Blogg
Här finns tekniska artiklar, presentationer och nyheter om arkitektur och systemutveckling. Håll dig uppdaterad, följ oss på LinkedIn
Här finns tekniska artiklar, presentationer och nyheter om arkitektur och systemutveckling. Håll dig uppdaterad, följ oss på LinkedIn
Too often when I hear someone talk about artificial intelligence (AI), or more recently machine learning (ML), the Terminator/Matrix scenario is repeated, a warning that we shouldn’t meddle with powers we don’t understand and that the consequences of not adhering to this warning can be dire indeed.
This bothers me a little. I don’t mean to say that AI/ML won’t ever pose a risk in the future (I still think we have a long way to go before the Matrix or Terminator situation though), but what bothers me is that I think this fear has the telltale signs of a fear of the unknown. AI and machine learning are seen as something mysterious and therefore threatening, concepts shrouded in mystique and understood only by a few Gnostics of the AI/ML cult. I don’t think it has to, or should be, that way.

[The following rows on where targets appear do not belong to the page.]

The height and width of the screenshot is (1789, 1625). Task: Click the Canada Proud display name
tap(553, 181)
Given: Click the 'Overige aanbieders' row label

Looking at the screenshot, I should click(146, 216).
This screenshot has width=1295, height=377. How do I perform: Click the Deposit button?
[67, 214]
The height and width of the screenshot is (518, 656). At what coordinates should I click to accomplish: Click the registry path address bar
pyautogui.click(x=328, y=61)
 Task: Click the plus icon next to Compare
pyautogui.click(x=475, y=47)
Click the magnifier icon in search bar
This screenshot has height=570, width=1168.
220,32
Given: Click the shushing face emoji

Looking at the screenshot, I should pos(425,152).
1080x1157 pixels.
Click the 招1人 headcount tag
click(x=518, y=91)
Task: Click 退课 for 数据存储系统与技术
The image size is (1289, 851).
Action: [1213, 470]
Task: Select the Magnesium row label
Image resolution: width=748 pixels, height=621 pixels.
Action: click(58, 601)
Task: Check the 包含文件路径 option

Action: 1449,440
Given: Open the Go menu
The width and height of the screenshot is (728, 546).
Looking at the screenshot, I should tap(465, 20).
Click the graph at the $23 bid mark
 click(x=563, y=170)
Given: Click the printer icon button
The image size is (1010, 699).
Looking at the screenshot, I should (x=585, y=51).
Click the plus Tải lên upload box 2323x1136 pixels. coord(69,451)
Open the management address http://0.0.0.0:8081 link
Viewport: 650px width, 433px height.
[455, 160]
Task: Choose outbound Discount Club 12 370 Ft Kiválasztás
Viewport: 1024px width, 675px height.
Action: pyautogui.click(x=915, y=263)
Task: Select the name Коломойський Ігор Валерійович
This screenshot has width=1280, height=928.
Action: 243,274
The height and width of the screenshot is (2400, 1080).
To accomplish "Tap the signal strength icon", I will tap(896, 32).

So, what is machine learning? How does it work? What are the real risks? By diving into these questions, and maybe some new ones on the way, I think we can shred the clouds of mystique and start to look at machine learning in a more rational way.
Tom Mitchell coined the following definition of machine learning in 1998: “A computer program is said to learn from experience E with respect to some task T and some performance measure P, if its performance on T, as measured by P, improves with experience E”. Now, I can’t argue with that definition, but allow me to elaborate a bit. Machine learning, including deep artificial neural networks, are algorithms that can be adapted to process widely diverse input data and still produce the desired expected output. An ML algorithm can even be expected to produce the desired output for inputs it has never before encountered. This is possible because ML algorithms, during their adaptation - or training - phase, are made to identify the underlying patterns of the input data and its correlation with the desired output.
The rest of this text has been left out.